How Deep Does Your Sentence Embedding Model Need to Be?

Tech Blog Hicham El Boukkouri

It’s been over two years now that Google launched Smart Reply, a feature for Gmail that automatically suggests short replies for users’ emails. Behind this technology are many natural language processing (NLP) models that allow this program to process and understand human language.

We have seen in a previous post that methods such as GloVe or FastText can be used to produce word embeddings. More interestingly, these embeddings are the building blocks of sentence representations which are key to building programs such as Google’s Smart Reply.

Most successful approaches for computing these representations involve training a deep learning model. For instance, we will go over InferSent, a model that uses recurrent neural networks to produce sentence embeddings. But the question is: how deep does a sentence embedding model need to be?

There is a common misconception that deep learning is required for achieving good sentence representations, as actually simple methods can be just as effective. Specifically, we will go over SIF embeddings, a statistical method that computes sentence embeddings using a simple word vector averaging.

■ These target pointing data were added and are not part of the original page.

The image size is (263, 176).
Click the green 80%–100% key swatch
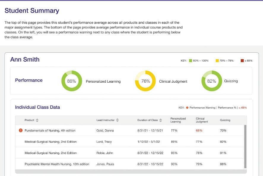(191, 61)
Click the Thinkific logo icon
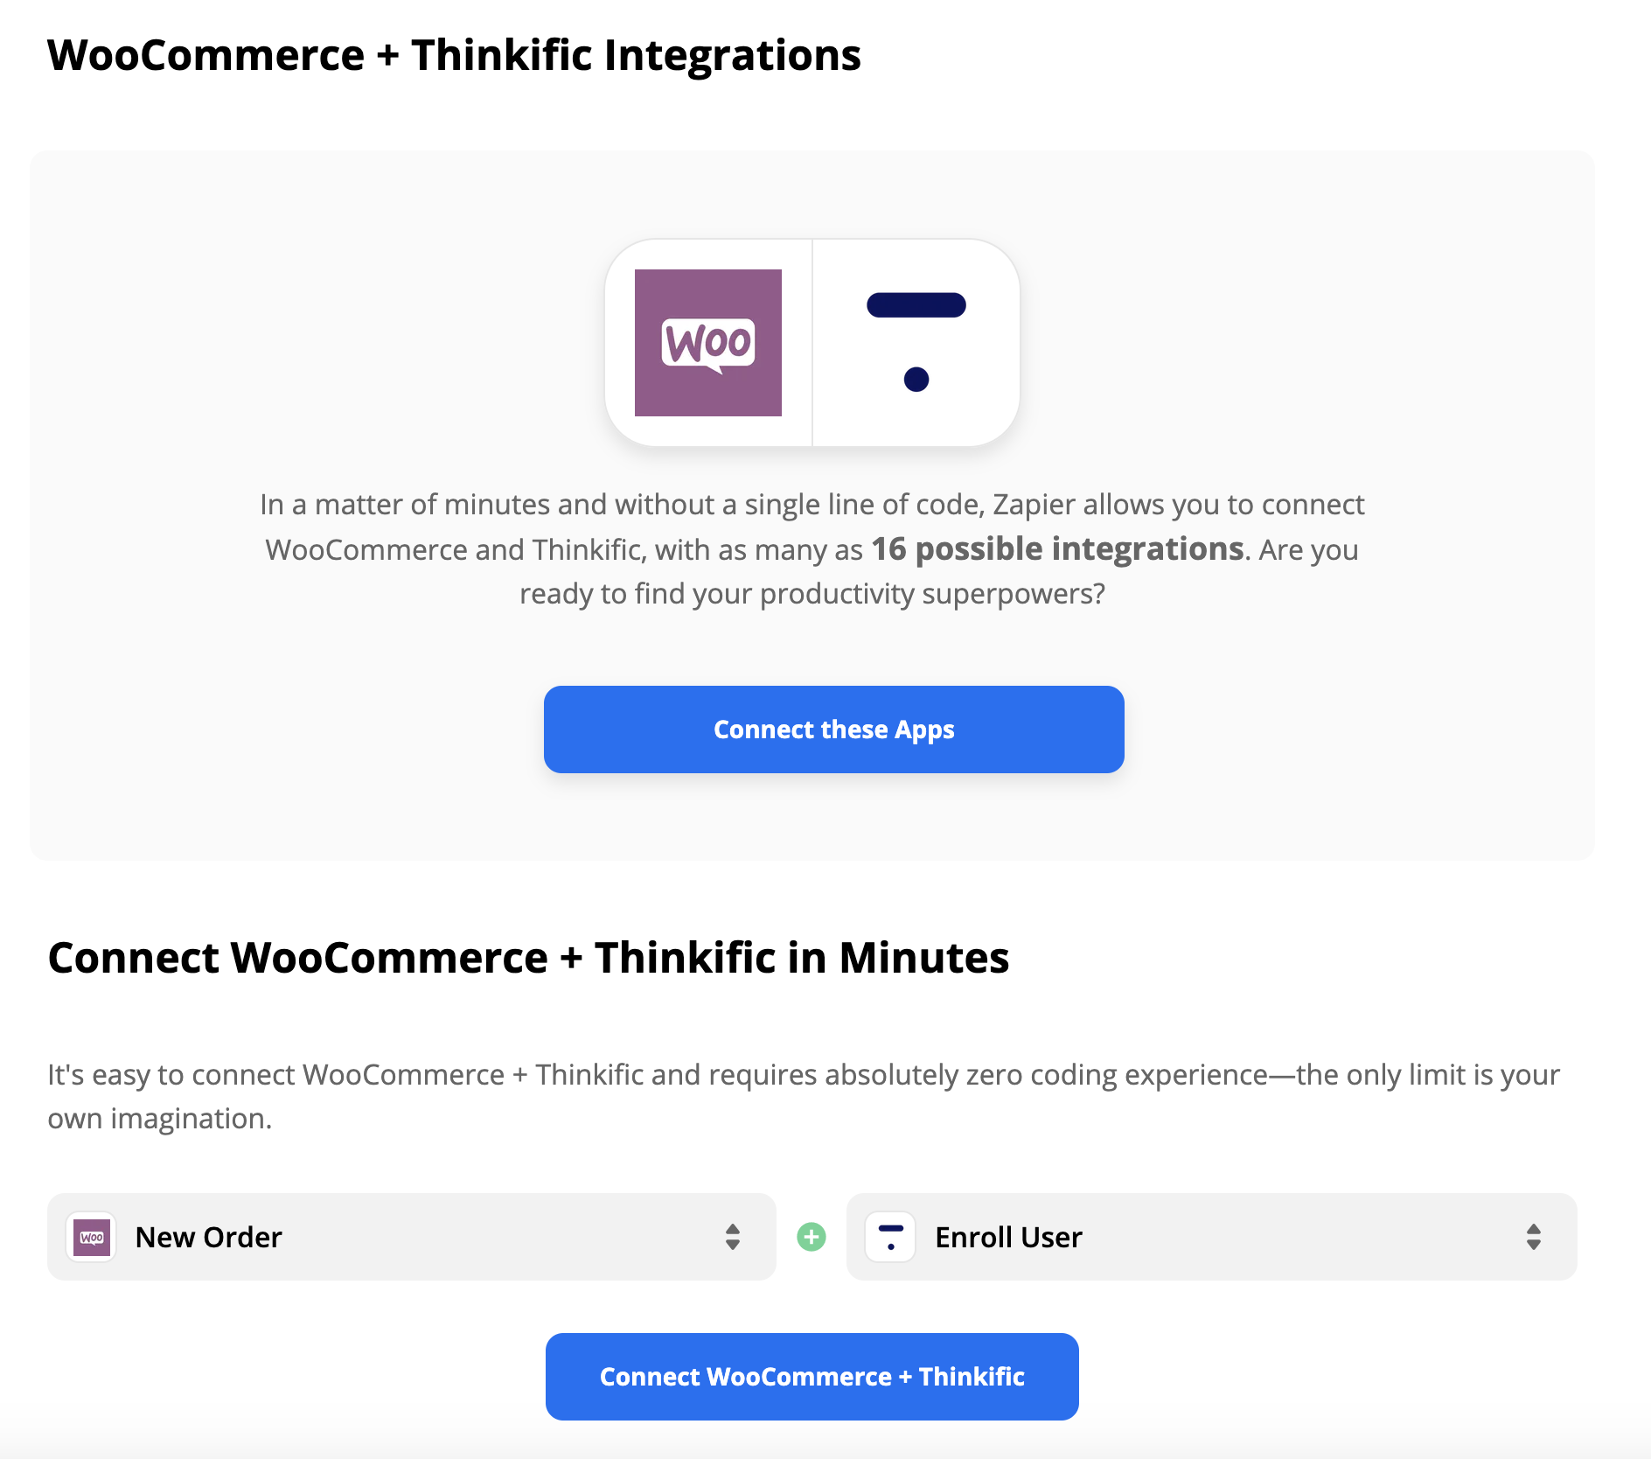The height and width of the screenshot is (1459, 1651). (x=916, y=341)
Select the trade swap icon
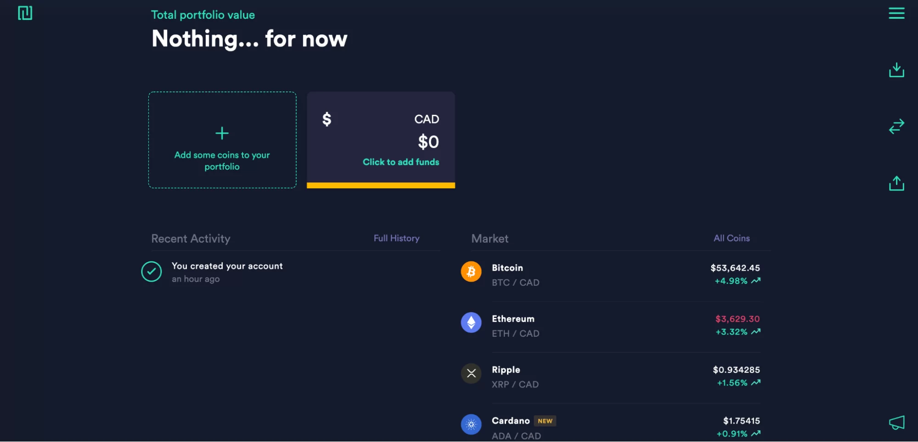The width and height of the screenshot is (918, 442). tap(896, 127)
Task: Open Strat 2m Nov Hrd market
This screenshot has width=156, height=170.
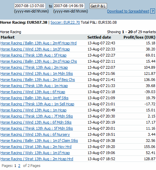Action: tap(36, 147)
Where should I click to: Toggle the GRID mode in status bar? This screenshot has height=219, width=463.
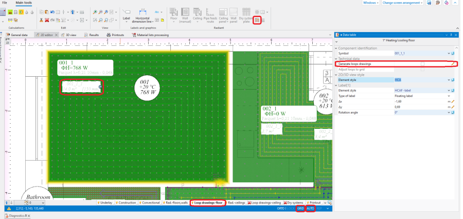pyautogui.click(x=300, y=209)
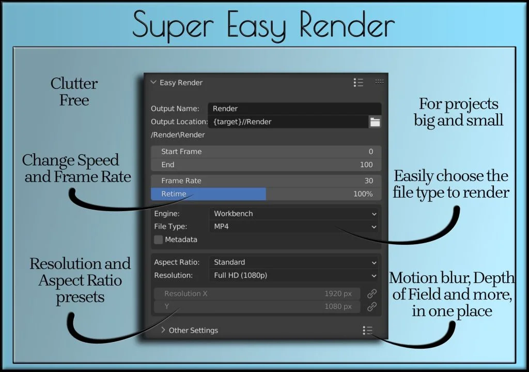Open the Engine dropdown showing Workbench
The image size is (529, 372).
tap(294, 213)
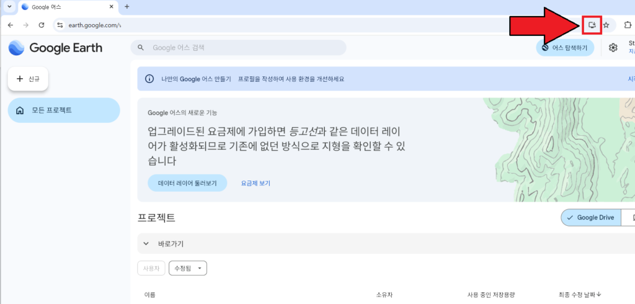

It seems that they are as many ways of evaluating sentence embeddings as there are NLP tasks where these embeddings are used. As a result, there isn’t a single universal notion of what a good sentence representation is.

One way sentence embeddings are evaluated is using the Semantic Textual Similarity (STS) task. The idea of STS is that a good sentence representation should encode the semantic information of a sentence in order to be able to differentiate between similar sentences and dissimilar ones. In practice, we evaluate the ability of a model to recognize similar sentences by computing the cosine similarity of many couples of sentences, each labeled with a similarity score between 0 and 5, then looking at how these scores correlate with computed cosine similarities.

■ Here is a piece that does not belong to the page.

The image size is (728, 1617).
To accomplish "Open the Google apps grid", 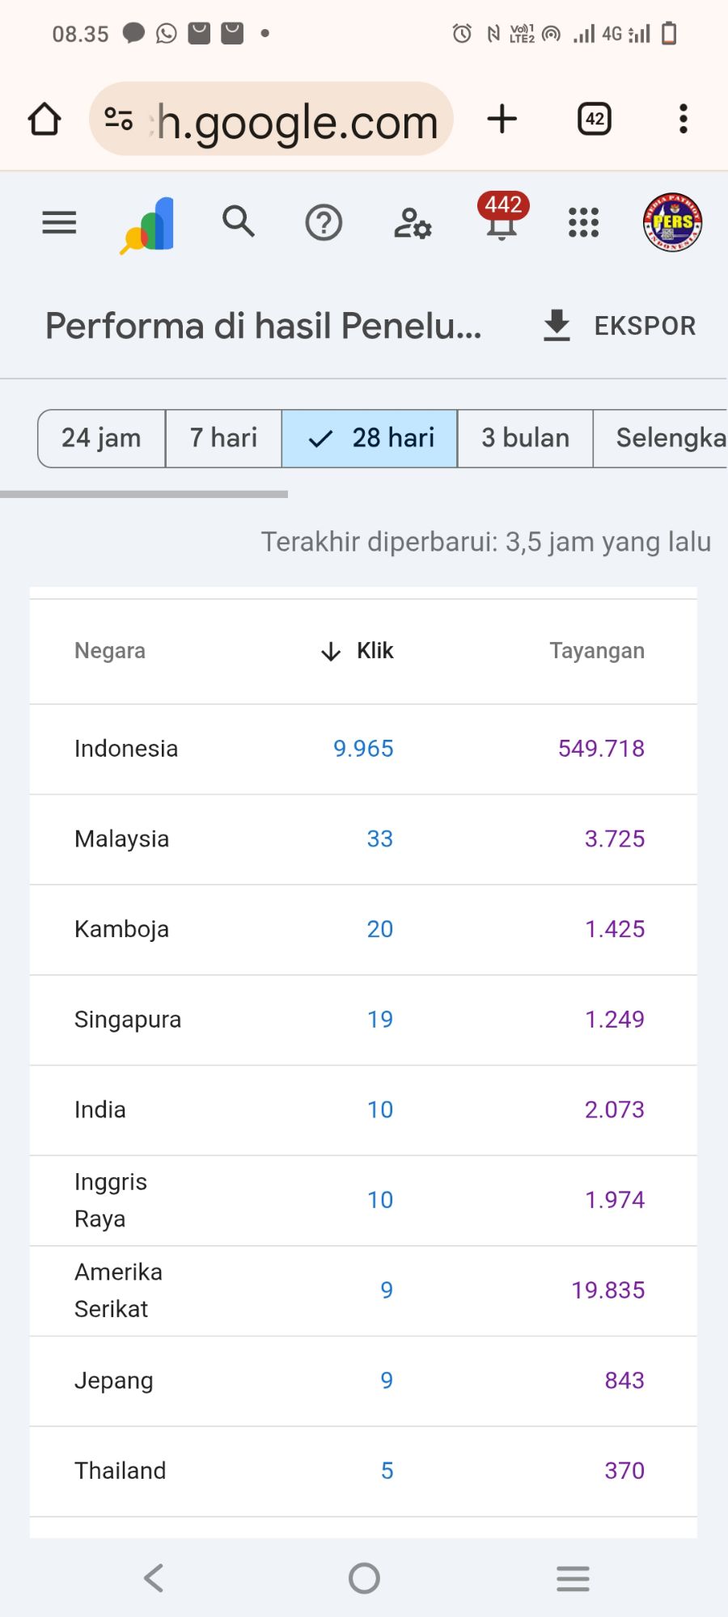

The interesting thing about STS is that we don’t use anything else but the raw sentence embeddings themselves. In particular, this allows to evaluate an embedding technique without introducing the specificities of a model trained for a specific task.

Sparse Representations and BOW

Probably one of the most straightforward sentence embedding techniques is Bag Of Words (BOW). This method assumes that two sentences are similar if both sentences use the same words. Therefore, the sentence representation is simply a vector of word counts, which can also be seen as a sum of one-hot vectors.

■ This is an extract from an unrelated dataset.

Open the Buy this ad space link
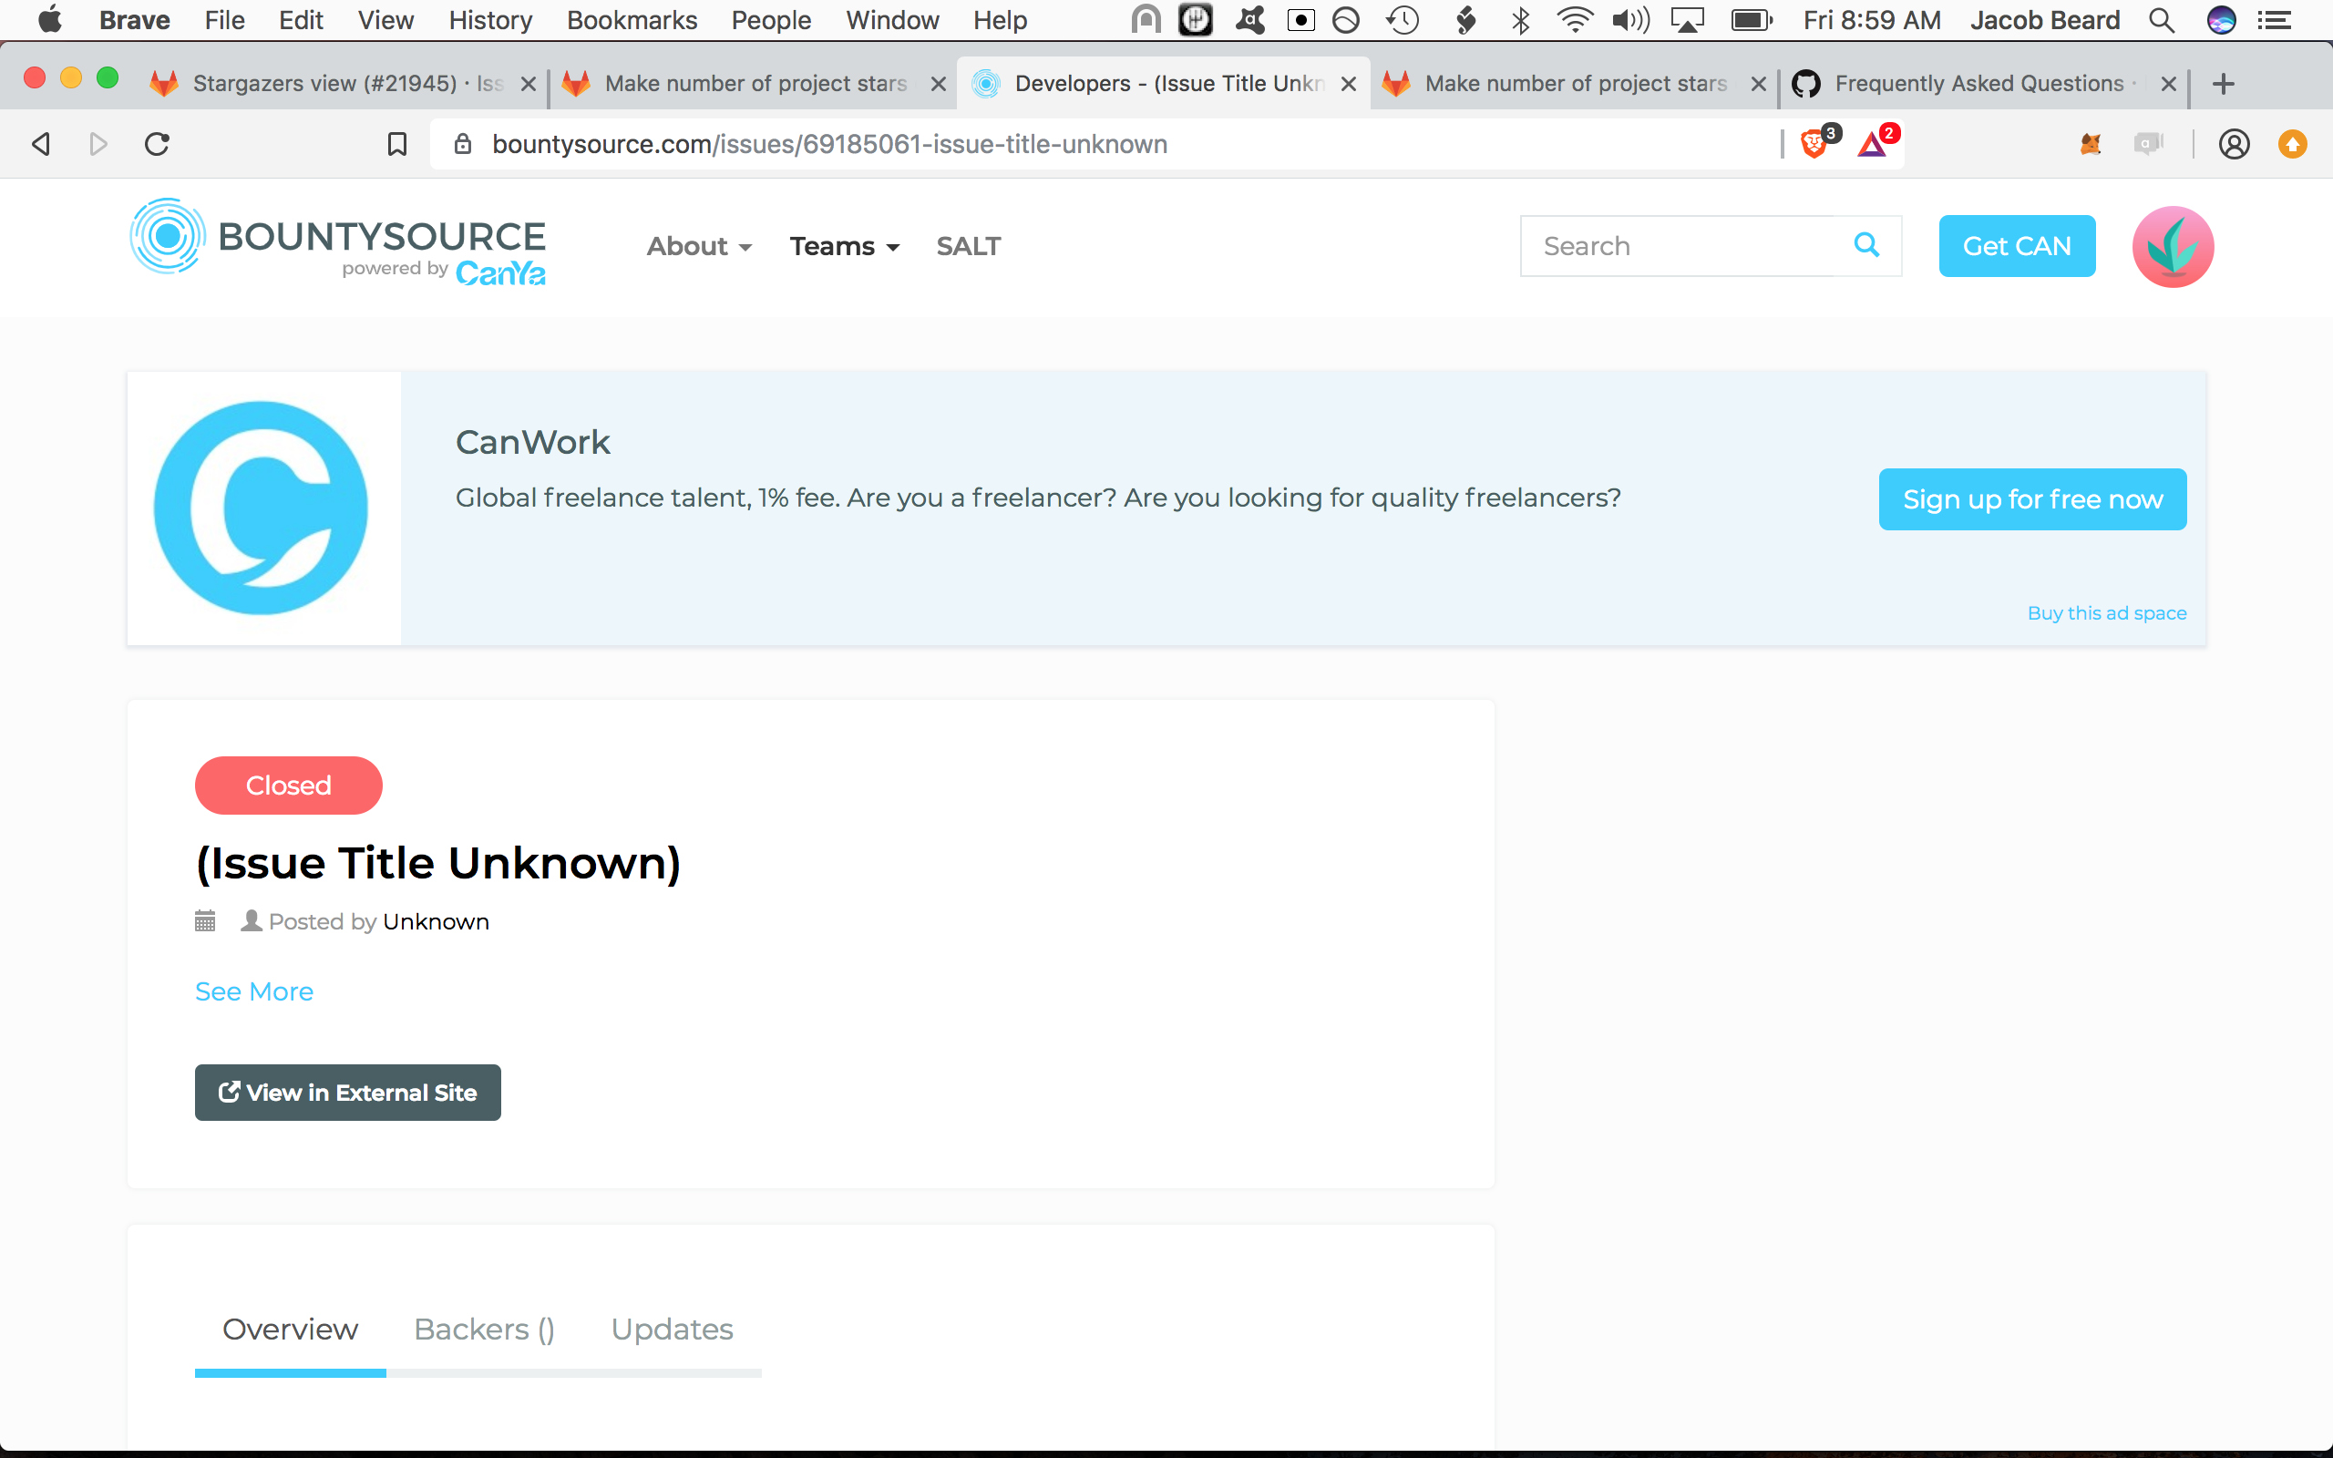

Note: The values in a BOW representation are not always word counts. Sometimes, these are replaced with the more robust TF-IDF weights.
Example of a Bag-Of-Words representation
Example of a Bag-Of-Words representation

While simple, these representations are not ideal. In fact, since the vectors get longer with the number of different words in the training data, BOW vectors are usually very large. Moreover, only a small portion of these words ever occur in any given sentence, thus making the representation sparse. Another issue with these representations is that we can’t really use them for computing the similarity between sentences. In fact, computing the cosine similarity of two sentences that use different words (for example: “A dark-colored phone” and “This black smartphone”) would systematically yield a score of zero, despite the sentences being similar or not.

In spite of its many downsides, Bag-of-Words is usually a good baseline for text classification, especially for small datasets and when combined with linear models that can handle sparsity. But when it comes to more complex NLP tasks such as Machine Translation or Named Entity Recognition, BOW is quickly cast aside for more expressive dense representations.

2. InferSent, a Dense Representation

Neural Networks were successfully used in Computer Vision, first pre-trained on large datasets such as ImageNet, then used on various downstream tasks. This transfer learning is achieved by re-using the previous “understanding” of images from the original dataset onto new images. Naturally, we can wonder if it is possible to achieve a similar thing in NLP with texts.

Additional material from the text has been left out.